■ Consigna A ■
¿Cómo queda el tramo del texto sobre Darwin desde «Gran serie de» hasta «arrojado mucha luz.» si cambias «artículos» por «textos»?
■ Consigna B ■
Responde estas preguntas sobre el texto sobre Darwin:
(i) ¿En qué año admitió la Iglesia anglicana haberse dejado llevar por un «fervor antievolucionista»?
(ii) ¿Pedirá perdón la Iglesia católica, según lo que ha declarado el Vaticano?
(iii) ¿De qué obra de Gabriel García Márquez procede la cita que se reproduce?

■ Texto seleccionado ■
En el año 2008, la Iglesia anglicana admitió haberse dejado llevar por un «fervor antievolucionista» al rechazar las ideas contenidas en El origen de las especies. En un gesto sin precedentes, manifestó: «Charles Darwin, doscientos años después de tu nacimiento, la Iglesia de Inglaterra te debe una disculpa por malinterpretarte y por, además de tener una reacción equivocada, haber animado a otros a no comprenderte tampoco. Las personas y las instituciones cometen errores y los cristianos y la Iglesia no son la excepción. No existe nada en las teorías de Darwin que contradiga las enseñanzas del cristianismo».
La Iglesia católica sostiene actualmente que la evolución de las especies fue el método creador de Dios al que se refiere alegóricamente el primer libro de la Biblia. Extrañamente —o quizá no tanto—, el Vaticano ha declarado que la actitud de la Iglesia de Inglaterra es «curiosa y significante», pero que la Iglesia católica no pedirá perdón.
Poco antes de morir, Charles anotó, entre otros recuerdos, el siguiente pensamiento: «Mirando atrás, puedo darme cuenta ahora de la forma en que mi devoción por la ciencia se fue imponiendo gradualmente al resto de mis aficiones. Descubrí, aunque inconsciente e insensiblemente, que el placer de observar y razonar era mucho mayor que el que reside en la destreza y el deporte». Charles Darwin alcanzó la verdad a través de la razón. Fue capaz de ver algo donde los demás nunca vieron nada. Como ocurre con tantos otros, nuestra deuda con él es impagable, ya que gracias a su trabajo, algunas de nuestras preguntas por fin han encontrado respuesta. En Cien años de soledad, Gabriel García Márquez escribe «El mundo era tan reciente, que muchas cosas carecían de nombre, y para mencionarlas había que señalarlas con el dedo». Darwin fue una de esas personas que señaló con el dedo a lo que carecía de nombre y, de paso, nos indicó a todos el camino. Si no hubiese sido él tal vez habría sido cualquier otro, pero parafraseando a Thomas Henry Huxley, supongo que el Señor quiso que cayese en sus manos.
Sustituid el «1960» por «1860».
Gran serie de artículos. Gracias
Gracias por esta excelente serie de artículos, un placer leerlos.
Un placer de lectura, los artículos dejan ver la admiración y pasión de quien los escribe. Gracias!
Me sumo a las felicitaciones al autor. He disfrutado muchísimo leyendo los 3 artículos. Me apasiona Darwin, sus teorías y la evolución humana. Los, artículos me han arrojado mucha luz.
Me gustaría añadir un dato que leí en el libro «Gen» y que apuntaba, que el gran miedo de Darwin era un gran agujero de su teoria: no conocía el mecanismo exacto de la evolución porque nadie había descubierto aun los genes.

■ Material recopilado ■

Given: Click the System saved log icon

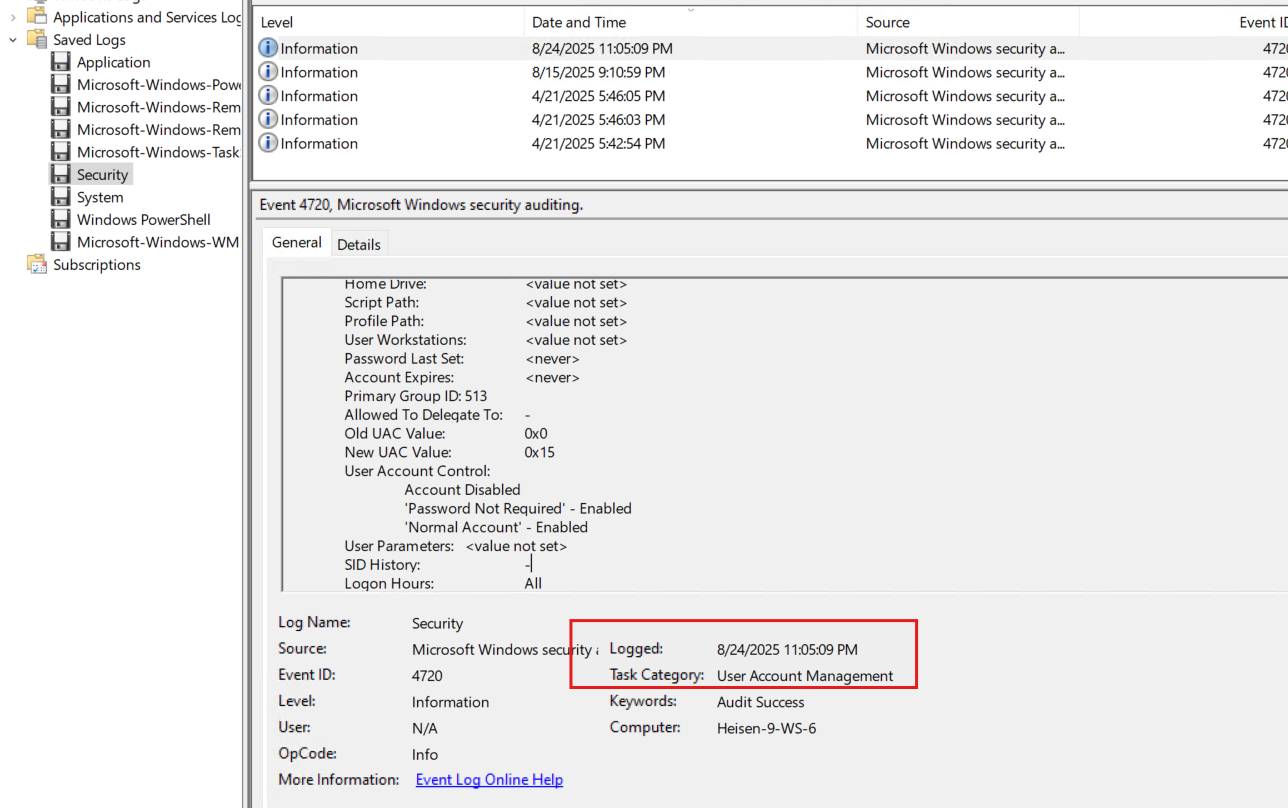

■ Espacio de respuesta A ■
Gran serie de textos. Gracias
Gracias por esta excelente serie de textos, un placer leerlos.
Un placer de lectura, los textos dejan ver la admiración y pasión de quien los escribe. Gracias!
Me sumo a las felicitaciones al autor. He disfrutado muchísimo leyendo los 3 textos. Me apasiona Darwin, sus teorías y la evolución humana. Los, textos me han arrojado mucha luz.

■ Espacio de respuesta B ■
(i) En 2008.
(ii) No, la Iglesia católica no pedirá perdón.
(iii) De «Cien años de soledad».